Australian-bred Thoroughbred racehorse

Atlantic Jewel (26 September 2008 – 20 August 2020) was an Australian Thoroughbred racehorse and broodmare. Sired by champion sire Fastnet Rock, and raced by Coolmore, Atlantic Jewel was trained by Melbourne's Mark Kavanagh. She won 10 of her 11 starts, including four Group One races. Her eighth start was the Memsie Stakes at Caulfield Racecourse, where she defeated eight rivals after a long injury break, and it confirmed her as Australia's best racehorse. She also won the 1000 Guineas at Caulfield Racecourse by three lengths, defeating four-time Group One winner Mosheen.

Atlantic Jewel foaled two winning racehorses, Pacific Ocean and Russian Emperor, with the latter being a Group 1 winner.

Atlantic Jewel died in August 2020 of a haemorrhage, after giving birth to a colt by Justify at Coolmore Stud in the Hunter Valley of New South Wales.

==Background==
Purchased by Coolmore for $320,000 at the Gold Coast yearling sale, Atlantic Jewel is sired by Coolmore's champion sire Fastnet Rock and by the Zabeel mare Regard. Fastnet Rock himself was a great racehorse, winning the Lightning Stakes and Oakleigh Plate, winning over $1.7 million. As well as being a success in his racing, Fastnet Rock has sired many winners including Mosheen, Lone Rock, Wanted, Sea Siren, Foxwedge, and many others. Atlantic Jewels' dam Regard, was an un-raced mare by the Great Zabeel. Atlantic Jewel is her first foal to race. Her second was the group one filly Commanding Jewel by Commands, making her 3/4 sister to Atlantic Jewel. Commanding Jewel herself won the 1000 Guineas a year later, giving her dam Regard back-to-back wins in the 1000 Guineas.

==Racing career==
===2011-2012: Three-year-old season===
She made her racing début as a three-year-old at Geelong on 23 August 2011. Running over 1,100 m, with Stephen Baster, Atlantic Jewel won by 1.3 lengths. At her next start, she stepped up to Saturday class and won by just under a length with jockey Michael Rodd easing her up. After winning another race over 1,400 m by 2.8 lengths, Atlantic Jewel stepped up to group one level. The 1000 Guineas over 1,600 metres saw her against multiple group one winner Mosheen, stakes winner Hallowell Belle, and others. Ridden by Michael Rodd, Atlantic Jewel won her first Group One by three lengths at a price of $1.70. She continued to the Wakeful Stakes, a lead up to the VRC Oaks. Starting at a price of $1.26 over 2,000 m, she won by seven lengths. Atlantic Jewel would have started a short-priced favourite in the Oaks, but injury ruled her out of the rest of the spring.

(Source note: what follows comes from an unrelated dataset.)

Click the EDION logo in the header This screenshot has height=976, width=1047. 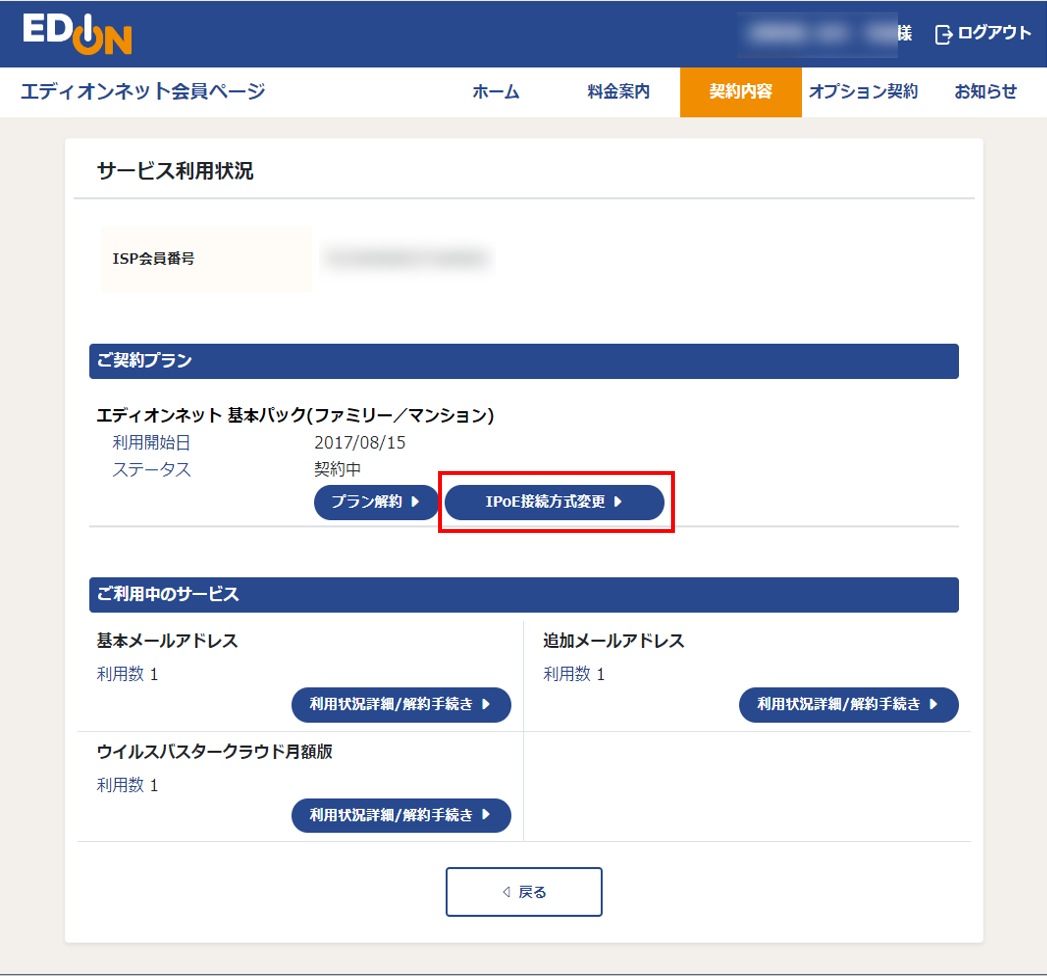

Atlantic Jewel returned from her injury in the autumn, running in two races. She made her first start in the group two Sapphire stakes. Ridden by her regular jockey, she won by 3.8 lengths, beating home group one Stradbroke winner Mid Summer Music. Atlantic Jewel's next start was her first test at weight for age. In the All Aged Stakes, she started $1.12 favourite and won by 1.3 lengths, beating home Rain Affair. Atlantic Jewel was to be sent for a spell and saved to race in the spring. However, she suffered a tendon injury which ruled out racing as a four-year-old.

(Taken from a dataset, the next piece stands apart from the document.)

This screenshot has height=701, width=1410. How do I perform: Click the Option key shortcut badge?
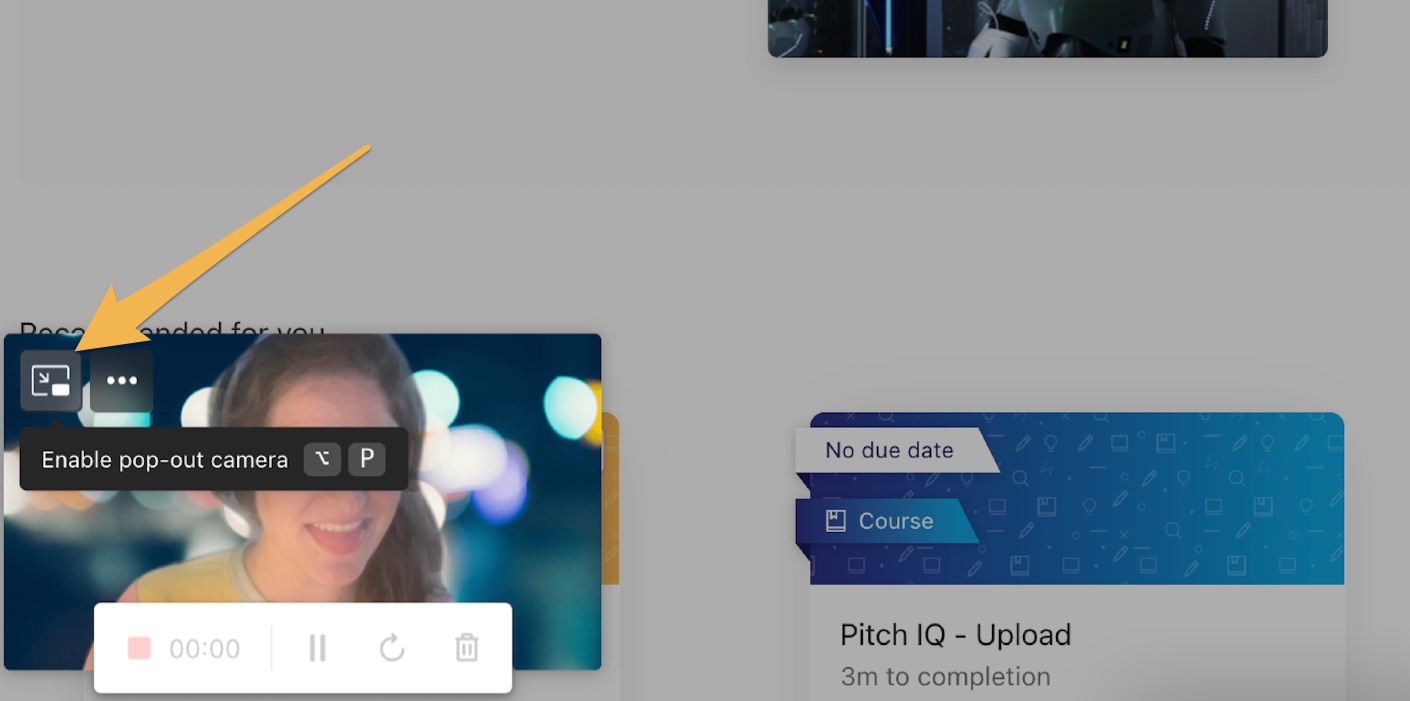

===2013-2014: Five-year-old season===
Atlantic Jewel's first start of her spring campaign as a five-year-old, and first start for 16 months, came in the Memsie Stakes on August 31, 2013. Despite the long layoff, and a high quality field featuring many of Australasia's best horses, she took her unbeaten run to eight wins with a dominant 2.3 length win without being fully extended. This performance made her a dominant favorite for the Cox Plate. A win against mares in the Stocks Stakes took her winning streak to nine. She then contested the Underwood Stakes against a high-quality field. In the race, she led most of the way; however, she suffered defeat for the first time as It's A Dundeel, the Sydney Triple Crown winner, sat outside her and beat her by a short half-head. The result saw her remain the Cox Plate favourite, albeit with It's A Dundeel close in the markets. Shortly before the Cox Plate after the barrier draw, she was found to have a swollen tendon in her right foreleg following a workout, and was scratched from the race.

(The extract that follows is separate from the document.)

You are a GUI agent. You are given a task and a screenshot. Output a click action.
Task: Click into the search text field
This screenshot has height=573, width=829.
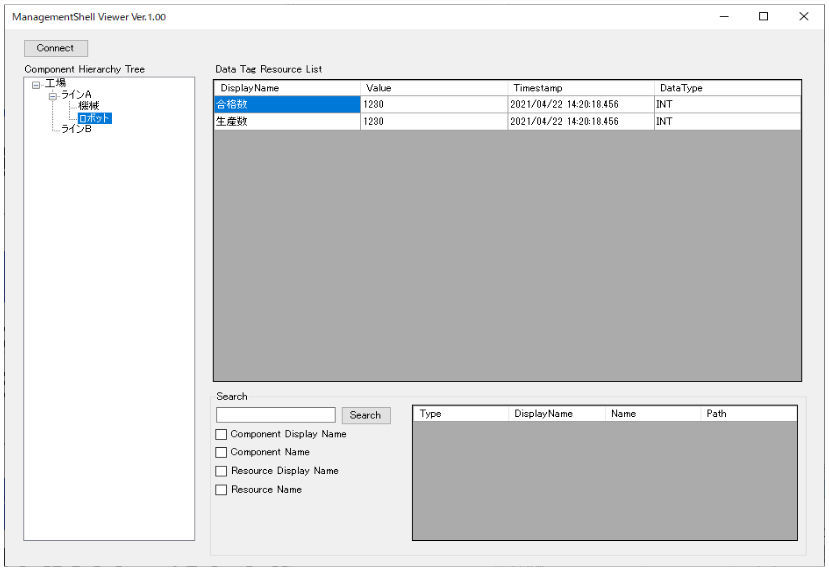coord(276,415)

=== Overall race record ===

| Result | Date | Race | Venue | Group | Distance | Weight | Jockey | Time | 2nd place/winner | Margin |
|---|---|---|---|---|---|---|---|---|---|---|
| Won | 12 October 2013 | Caulfield Stakes | Caulfield | Group 1 | 2000 m | 57.0 kg | Michael Rodd | 2-03.99 | Foreteller | 4 lengths |
| 2nd | 21 September 2013 | Underwood Stakes | Caulfield | Group 1 | 1800 m | 57.0 kg | Michael Rodd | 1-54.70 | Dundeel | 0.1 lengths |
| Won | 14 September 2013 | Stock Stakes | Moonee Valley | Group 2 | 1600 m | 57.0 kg | Michael Rodd | 1-36.88 | Oasis Bloom | 2.5 lengths |
| Won | 31 August 2013 | Memsie Stakes | Caulfield | Group 1 | 1400 m | 57.0 kg | Michael Rodd | 1-24.43 | Ferlax | 2.3 lengths |
| Won | 28 April 2012 | All Aged Stakes | Randwick | Group 1 | 1400 m | 54.5 kg | Michael Rodd | 1-21.82 | Rain Affair | 1.3 lengths |
| Won | 14 April 2012 | Sapphire Stakes | Randwick | Group 2 | 1200 m | 57.5 kg | Michael Rodd | 1-8.96 | Mid Summer Music | 3.8 lengths |
| Won | 29 October 2011 | Wakeful Stakes | Flemington | Group 2 | 2000 m | 54.0 kg | Michael Rodd | 2-4.98 | Rahveel | 7 lengths |
| Won | 12 October 2011 | 1000 Guineas | Caulfield | Group 1 | 1600 m | 55.5 kg | Michael Rodd | 1-35.86 | Mosheen | 3 lengths |
| Won | 24 September 2011 | 3yo handicap | Caulfield | Handicap | 1400 m | 58.0 kg | Damien Oliver | 1-23.11 | Our Miss Jones | 2.8 lengths |
| Won | 10 September 2011 | 3yo Handicap | Moonee Valley | Handicap | 1200 m | 55.0 kg | Michael Rodd | 1-11.66 | Sharnee Rose | 0.8 lengths |
| Won | 23 August 2011 | Maiden | Geelong | Maiden | 1100 m | 55.5 kg | Stephen Baster | 1-5.33 | Luxurious Choice | 1.3 lengths |

==Retirement and Career at Stud==
Shortly following the announcement of her second tendon injury and her scratching from the Cox Plate, Atlantic Jewel's retirement was announced. She was transferred to Ireland for a broodmare career.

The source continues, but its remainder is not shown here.